Tra i vari riconoscimenti individuali della stagione 2007-2008, quello di matricola dell’anno sembrava essere il più scontato di tutti. Perlomeno da quando a settembre i Blazers annunciarono che Greg Oden avrebbe perso tutta la stagione per i noti problemi al ginocchio. Chi non pensò allora che Kevin Durant sarebbe stato il ROY? Il premio è alfine arrivato per l’ex prodigio di Texas State, che ha ricevuto 90 dei 125 voti disponibili.
Le cifre della prima stagione del diciannovenne guardia-ala piccola sono del resto state eccellenti: 20.3 punti (7.7 punti in più rispetto ad ogni altro rookie), 4.4 rimbalzi, 2.4 assist, 1.0 steals and 0.97 stoppate a partita. Il nativo di Washington DC ha del resto confermato le doti che avevano incantato l’ambiente universitario: la sinuosa eleganza offensiva, una potenza di fuoco impressionante e una stupefacente capacità di giostrare da autentico all around player, del resto dettata da una squadra costruita sulle macerie, a immagine e somiglianza di KD. Quando arriveranno l’esperienza e i muscoli, egli diventerà probabilmente uno dei cinque giocatori più dominati della Lega.
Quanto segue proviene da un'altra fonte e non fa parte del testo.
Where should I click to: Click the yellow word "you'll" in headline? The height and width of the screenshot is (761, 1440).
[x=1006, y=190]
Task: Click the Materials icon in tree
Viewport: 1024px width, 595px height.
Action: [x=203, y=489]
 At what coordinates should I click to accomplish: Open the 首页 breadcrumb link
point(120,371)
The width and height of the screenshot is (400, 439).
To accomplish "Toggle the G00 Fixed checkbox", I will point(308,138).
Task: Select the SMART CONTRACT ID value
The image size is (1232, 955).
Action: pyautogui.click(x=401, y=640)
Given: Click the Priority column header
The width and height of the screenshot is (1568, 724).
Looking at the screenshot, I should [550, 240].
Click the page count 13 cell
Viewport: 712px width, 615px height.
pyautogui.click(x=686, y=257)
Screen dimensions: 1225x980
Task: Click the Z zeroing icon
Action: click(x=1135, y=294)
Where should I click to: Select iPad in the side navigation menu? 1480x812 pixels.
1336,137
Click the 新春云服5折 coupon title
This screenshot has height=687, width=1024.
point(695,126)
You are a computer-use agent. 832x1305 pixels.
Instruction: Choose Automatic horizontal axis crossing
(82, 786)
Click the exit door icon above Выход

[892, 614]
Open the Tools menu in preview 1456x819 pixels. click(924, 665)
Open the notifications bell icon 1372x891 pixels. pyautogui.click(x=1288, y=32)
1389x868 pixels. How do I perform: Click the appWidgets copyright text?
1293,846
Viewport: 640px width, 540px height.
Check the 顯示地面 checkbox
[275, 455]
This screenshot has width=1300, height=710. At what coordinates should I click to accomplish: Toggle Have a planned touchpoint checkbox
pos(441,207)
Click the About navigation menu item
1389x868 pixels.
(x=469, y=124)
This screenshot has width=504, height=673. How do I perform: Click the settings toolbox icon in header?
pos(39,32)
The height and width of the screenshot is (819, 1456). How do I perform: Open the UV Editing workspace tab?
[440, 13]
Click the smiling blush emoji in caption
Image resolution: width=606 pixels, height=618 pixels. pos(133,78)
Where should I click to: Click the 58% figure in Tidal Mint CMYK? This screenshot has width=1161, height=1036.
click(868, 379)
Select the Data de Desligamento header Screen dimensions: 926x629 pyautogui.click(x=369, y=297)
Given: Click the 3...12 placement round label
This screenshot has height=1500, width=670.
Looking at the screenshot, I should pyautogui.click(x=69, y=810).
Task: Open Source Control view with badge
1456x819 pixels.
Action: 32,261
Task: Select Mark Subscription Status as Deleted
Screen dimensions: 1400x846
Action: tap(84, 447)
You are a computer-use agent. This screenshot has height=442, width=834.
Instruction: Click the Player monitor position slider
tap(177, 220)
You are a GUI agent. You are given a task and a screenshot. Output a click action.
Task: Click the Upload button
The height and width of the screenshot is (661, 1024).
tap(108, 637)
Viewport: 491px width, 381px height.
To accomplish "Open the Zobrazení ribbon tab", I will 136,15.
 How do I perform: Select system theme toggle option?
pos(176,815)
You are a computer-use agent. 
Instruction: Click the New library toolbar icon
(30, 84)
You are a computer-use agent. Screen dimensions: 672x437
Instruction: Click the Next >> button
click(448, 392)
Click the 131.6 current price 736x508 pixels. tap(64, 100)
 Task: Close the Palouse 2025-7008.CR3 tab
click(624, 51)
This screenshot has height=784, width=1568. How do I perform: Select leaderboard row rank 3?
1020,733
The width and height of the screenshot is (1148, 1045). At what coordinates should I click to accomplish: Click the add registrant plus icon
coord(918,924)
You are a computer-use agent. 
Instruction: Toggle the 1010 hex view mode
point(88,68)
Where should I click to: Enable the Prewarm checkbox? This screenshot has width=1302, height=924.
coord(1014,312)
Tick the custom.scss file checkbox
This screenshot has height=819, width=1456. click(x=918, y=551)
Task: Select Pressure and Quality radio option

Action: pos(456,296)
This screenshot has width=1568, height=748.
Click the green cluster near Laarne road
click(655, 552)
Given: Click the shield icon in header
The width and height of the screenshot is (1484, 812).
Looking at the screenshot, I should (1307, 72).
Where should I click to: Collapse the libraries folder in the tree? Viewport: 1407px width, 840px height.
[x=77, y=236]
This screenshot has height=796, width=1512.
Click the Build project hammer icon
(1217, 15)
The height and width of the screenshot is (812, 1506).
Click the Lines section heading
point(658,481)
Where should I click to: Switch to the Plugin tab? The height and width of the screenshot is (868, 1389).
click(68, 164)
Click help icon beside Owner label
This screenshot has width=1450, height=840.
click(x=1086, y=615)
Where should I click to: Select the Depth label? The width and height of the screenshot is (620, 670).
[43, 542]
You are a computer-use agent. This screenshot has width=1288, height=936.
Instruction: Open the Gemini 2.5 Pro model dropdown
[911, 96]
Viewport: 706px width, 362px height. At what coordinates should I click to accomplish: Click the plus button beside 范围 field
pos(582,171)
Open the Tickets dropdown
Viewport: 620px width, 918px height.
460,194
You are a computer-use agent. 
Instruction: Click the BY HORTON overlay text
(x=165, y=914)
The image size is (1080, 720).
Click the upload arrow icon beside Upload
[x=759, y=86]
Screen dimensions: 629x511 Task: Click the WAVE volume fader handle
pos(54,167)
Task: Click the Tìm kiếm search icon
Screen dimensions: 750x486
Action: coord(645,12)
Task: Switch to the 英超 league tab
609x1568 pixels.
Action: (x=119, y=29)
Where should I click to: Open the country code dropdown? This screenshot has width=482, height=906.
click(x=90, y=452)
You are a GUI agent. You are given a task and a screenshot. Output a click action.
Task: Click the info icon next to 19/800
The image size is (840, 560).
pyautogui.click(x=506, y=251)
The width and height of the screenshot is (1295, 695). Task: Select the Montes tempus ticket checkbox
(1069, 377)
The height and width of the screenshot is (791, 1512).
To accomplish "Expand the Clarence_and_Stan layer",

Due i momenti chiave del leggiadro Kevin nella disastrosa stagione dei Sonics: la tripla decisiva ad Atlanta a novembre (dopo un doppio overtime) e soprattutto il jumper in faccia a Josh Howard allo scadere, nella vittoria dei Sonics su Dallas di metà Aprile, in quella che potrebbe essere stata l’ultima partita casalinga della franchigia. Con Durant entrato nel cuore del pubblico della Key Arena, che ancora non sa capacitarsi della probabile perdita di un tale talento. “ Amo Seattle, ho comprato casa qui e mia mamma mi ha raggiunto “, ha non a caso dichiarato Durant alla cerimonia di consegna del premio, con probabile scorno di David Stern e del suo compagno di merende Bennett.
Non che la vittoria di Durant sia stata priva di polemiche. In particolare ad Atlanta hanno preso male il secondo posto di Al Horford, autore di una stagione eccellente, condita dalla qualificazione ai playoffs. E meno male che la sua stordente serie contro Boston è avvenuta a urne già chiuse. Durant ha in tal senso dichiarato: ” Non pensavo di poter vincere il Rookie dell’Anno; pensavo sarebbe finito ad Al, perché la sua squadra è avanzata sorprendentemente alla postseason. E a dirvi la verità, avrei fatto volentieri a cambio con lui. Gli avrei dato questo bel premio e al suo posto avrei disputato la mia prima gara 7 dei playoffs “. Lungimirante.